Since all the provinces roll out investments in the Beijing-notified priority sectors, it not only leads to wrong-footed and lop-sided allocation of resources but also creates excess capacity for oversupply. A crystal-clear case of structural overcapacity at the cost of other sectors and also domestic demand. Beijing is so much obsessed with the buzzwords like self-sufficiency and industrial production that it does not know where to stop? Although it has come under heavy-fire from the West for overproduction and dumping of goods in the global markets and harming the industrial base of other economies but Mr Jinping seems to be driving a car without a brake - sashaying away to glory! Take the example of solar panels. Beijing decided that this sector should account for 15% of GDP by 2020, and within a few years, about 98 cities had set up solar-PV industrial parks and its output left behind domestic demand by miles. The excess supply was exported. By 2022, it attained so much of installed capacity that its own electric grid could not take the load of additional capacity. This led to dumping of goods in the global markets, inviting the ire of many countries imposing countervailing duty. Today, China's capacity is double the global demand and has begun eating into the financial health of hundreds of companies. What a conundrum! A good number of companies have been exporting their output at a price below the production cost but none expects any tears from the Beijing bureaucracy! Given the generous subsidies and other benefits from the State agencies, a good number have managed to stay afloat but an equally large number have also died a cyclical death, adding to the surging curve of insolvency. One will find similar stories coming from other sectors like EVs, steel, lithium-ion batteries and many more.
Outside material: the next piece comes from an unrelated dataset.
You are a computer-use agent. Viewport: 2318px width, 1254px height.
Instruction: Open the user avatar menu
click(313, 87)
Another spin-off of such a recalcitrant and skewed policy approach is the soaring quantum of overall debts of the Chinese economy. A large number of firms, albeit generously supported by the local governments, have been regularly shutting down under the burden of crippling debts. As per one estimate, overall off-balance sheet debts of the local governments lie between USD 8 trillion to USD 10 trillion - close to USD one trillion about to default. Take the case of China Railway which runs a record number of bullet trains and has many records to its name for creating awe-inspiring bridges and other infrastructure-base, but also runs a debt of USD 859 billion. A large swathe of its railway stations is unused and tracks are under-utilised! What has boomeranged for it is its recent decision to hike fares - more passengers avoiding use of high-speed railways and its debts continue to balloon! The top-down approach of Beijing to reward local officials for making investments in Mr Jinping's priority sectors has not only led to crushing debts but also created industrial overcapacity! Mounting debts have buffeted many of Chinese property sector players. Evergrande owes about USD 174 billion external debt. The overall property sector debt is estimated to be about USD 5.4 trillion. Its corporate debt has jumped close to almost three times of such debts in advance economies.
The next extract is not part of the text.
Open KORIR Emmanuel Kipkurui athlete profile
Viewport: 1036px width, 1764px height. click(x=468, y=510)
The lesson to be learnt by the Global South economies is that loans in themselves are not bad but cheap loans backed by governments in terms of low interest and mammoth subsidies tend to devour the basic canons of a healthy business. Unbridled credits, at one stage, turn into cannonballs for the economy and the predictable consequences are structural oversupply, deflationary trap and geopolitical sparring. Indeed, the shelf-life of the Beijing-backed priority sector-approach is nearing an end, and so will soon end the era of cheap exports by China! Even if a good chunk of the Global South countries may greet cheap Chinese goods with red carpet, the phenomenon of creating 'Zombie' companies would certainly alter the dogma-riding economic planning approach! It is our way or the highway philosophy may work in an autocratic political environment but not in transactional economy, integrated into a global system! Rigidity in economic philosophy promises just one highway ahead which goes down the hill! China is on a dangerous trek, indeed! Voila!